# Anyone else feel more confident after a haircut?



## Rex92

Got one yesterday and I recommend it anyway. When you look better, you feel a bit better. :yes


----------



## LynnNBoys

Yes! After a good haircut, I walk with my eyes ahead (not looking at the ground) and a smile on my face! Definitely a boost!


----------



## Syndacus

Oh yeah...definitely!


----------



## Innamorata

I feel better, until I wash my hair and it goes back to looking exactly the same as normal.


----------



## kiirby

I feel confident 5 minutes before the end of the haircut, then they ruin it and I walk home with my hood up. Thus why I cut my own hair.


----------



## foe

I feel so gorgeous and sexy after getting my haircut.


----------



## trendyfool

For sure!

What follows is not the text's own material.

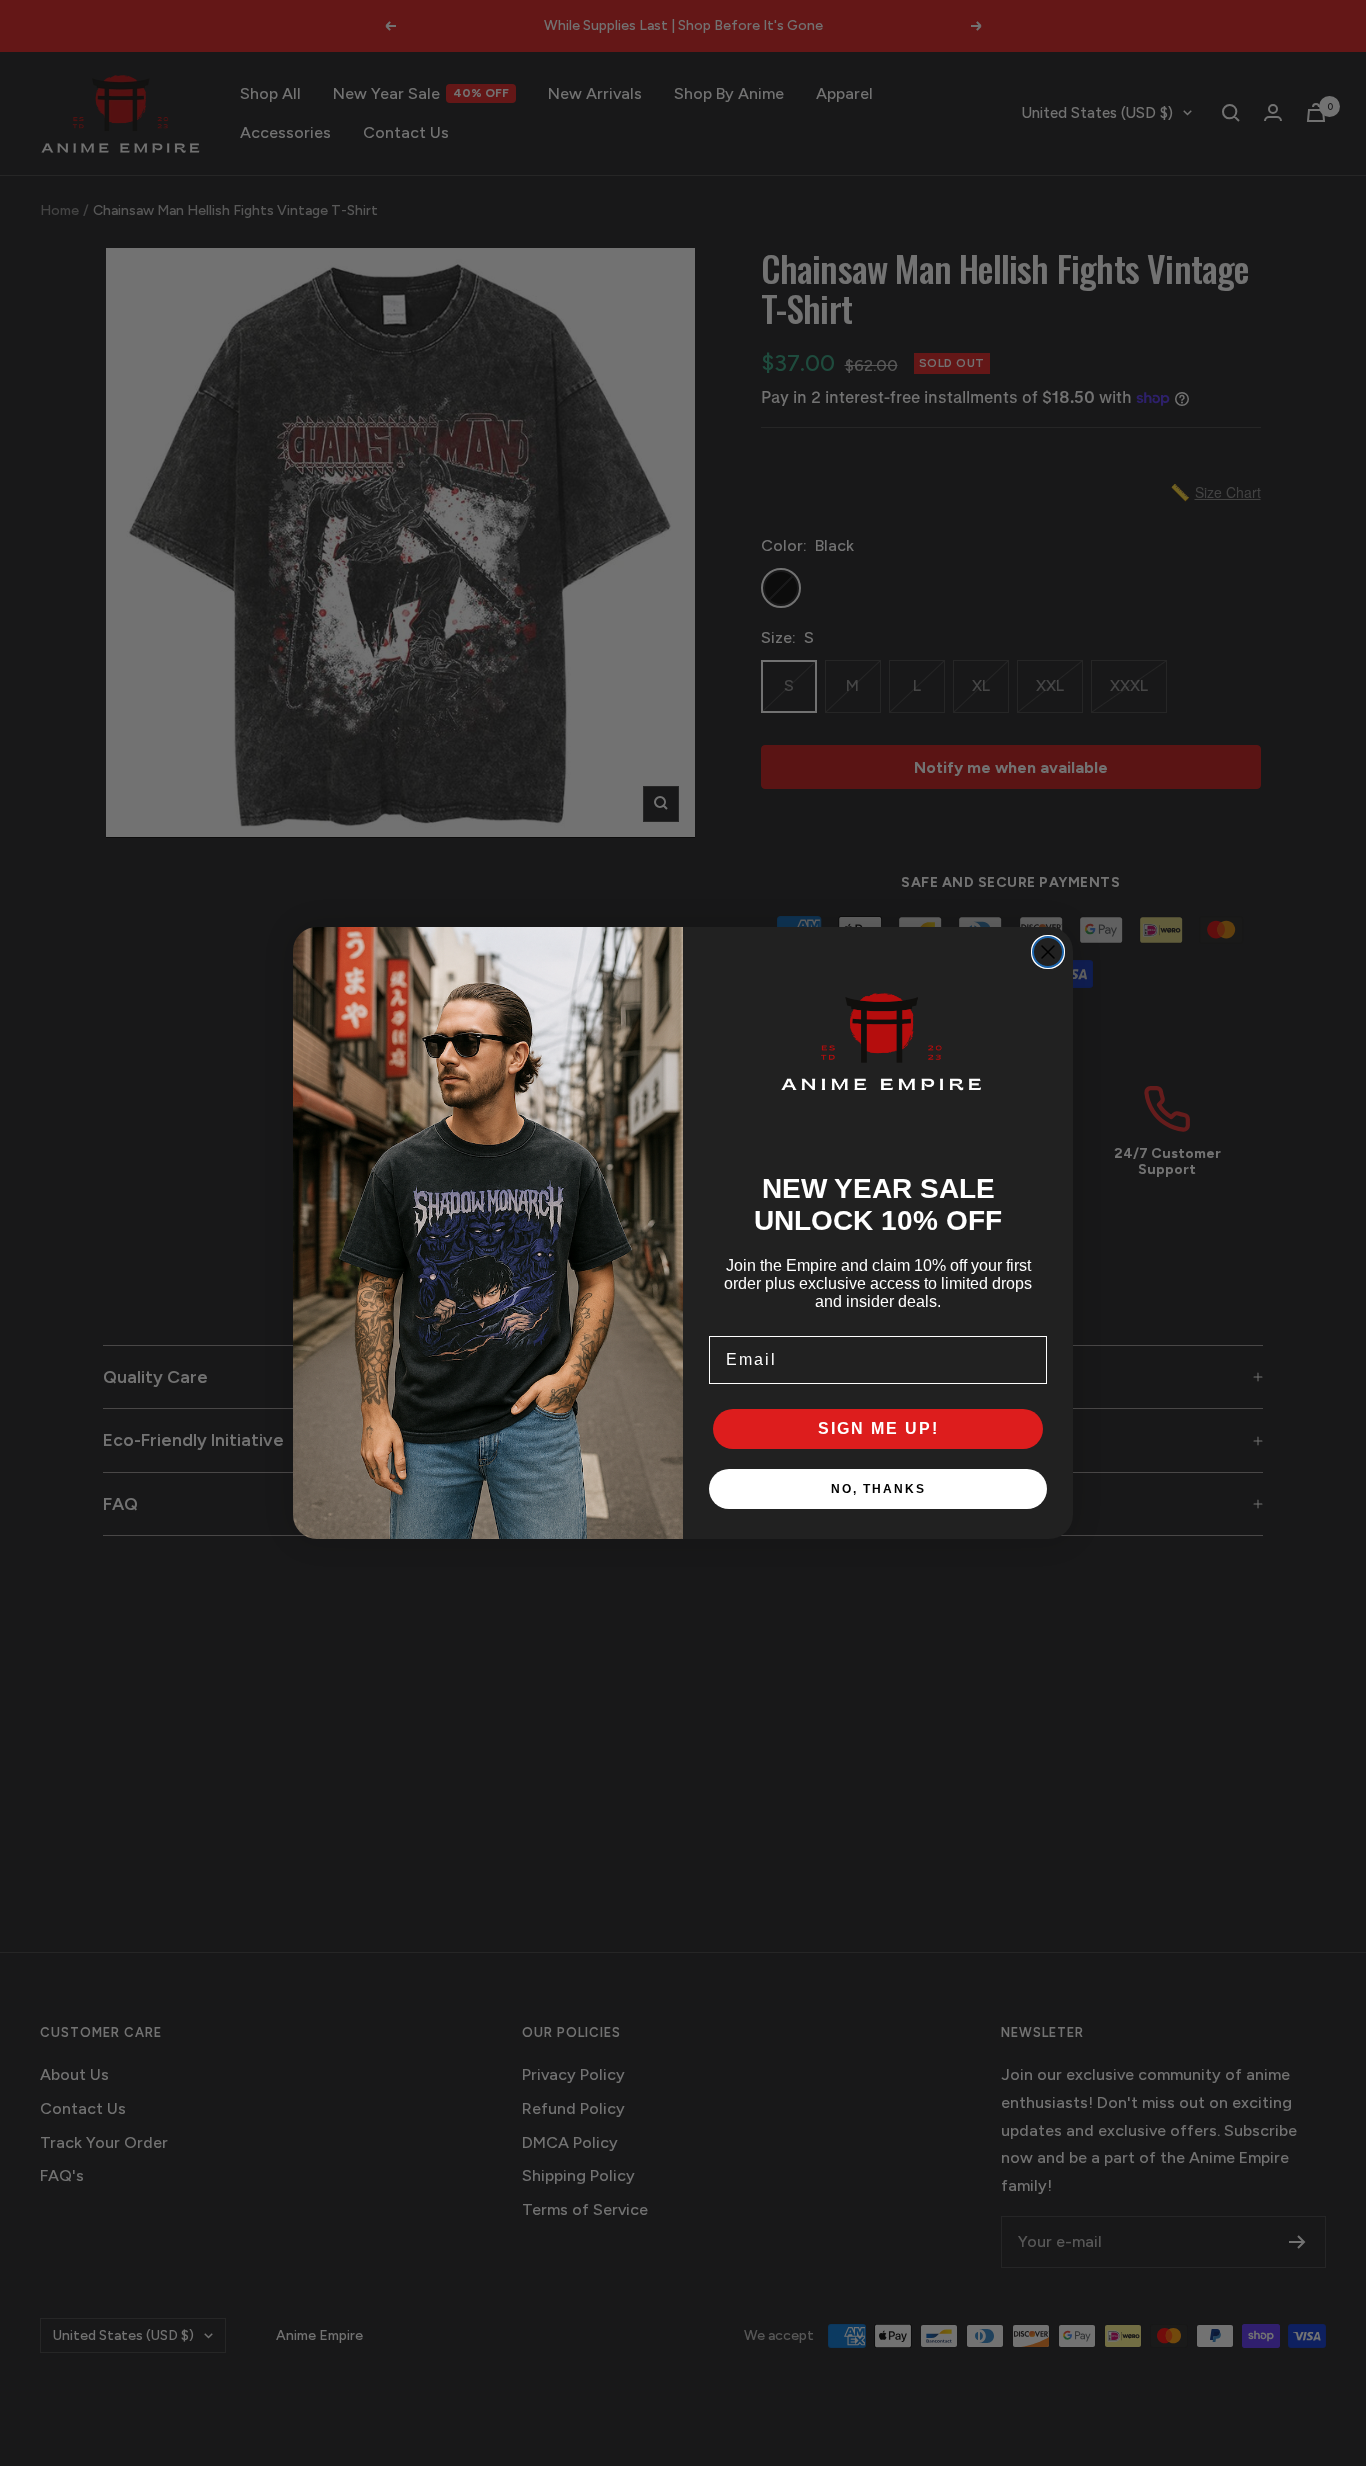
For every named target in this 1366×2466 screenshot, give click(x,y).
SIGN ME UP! (878, 1428)
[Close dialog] (1048, 952)
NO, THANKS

My hair's been getting pretty thick lately and it's been making me feel worse about myself. I'm going to get a haircut tomorrow.


----------



## SuperSky

I feel nervous after the haircut until I can change it back to how I normally have it. :\


----------



## forex

yeah , i feel better


----------



## sansd

I have long hair. I only trim it because I want to keep it long, but unfortunately it splits easily and doesn't grow quickly, so I'm never happy about the trimming.


----------



## Ashley1990

Yups..definitely n more when they are wet..long n wet hair ..i look awesome with them


----------



## JS13

Always! I try my hardest to look good, because it makes me feel good.


----------



## Boring Loser

I always think it looks weird for the first couple days but then it looks good after that. I used to love haircuts so much that i used to go in for a haircut every 3 weeks and now i have very short hair because of having so many haircuts. Now I don't have much hair left to do anything with. But i think a haircut will still improve it. I would like longer hair, but i've given up trying to grow my hair long again, it just won't grow that well anymore.


----------



## trendyfool

I got a haircut today and now i feel way better about the way i look. which makes me feel better about myself.


----------



## King Moonracer

I always feel like i look stupid. I dont know what to do with my hair.


----------



## cassandraobrero

Yes, I always feel like a million dollar!


----------



## cassandraobrero

*Yes*



Rex92 said:


> Got one yesterday and I recommend it anyway. When you look better, you feel a bit better. :yes


Yes, I agree. And your external appearance almost always reflect how you are feeling inside. It shows no matter how you hide or camouflage it.


----------



## czersalad19

Me too


----------



## ecgta3

heck yes, the fact that I cut my own hair makes it all the better, took me 4 years till I could get it perfect


----------



## 0lly

I just shave my head these days, so I can get the satisfaction without the social awkwardness of talking to a barber :yes


----------



## Amileaway

Oh yea. Getting all squared up and knowing that I can wear a hat without getting hat hair. Last time I went for a walk down the main street afterwards just to feel how the wind felt through the new cut. I also like that I get a pretty girl to caress and fondle my head for a little while. So relaxing.


----------



## BlazingLazer

For sure! I got one yesterday in fact. It also helps that, unlike what seems like the norm here, I have some nice conversations with the guy who does my hair. I don't even really feel that anxious either.


----------



## Kuhle

Depends on if the haircut was good or not. My last haircut was horrible, but usually I feel a lot better after I get one.


----------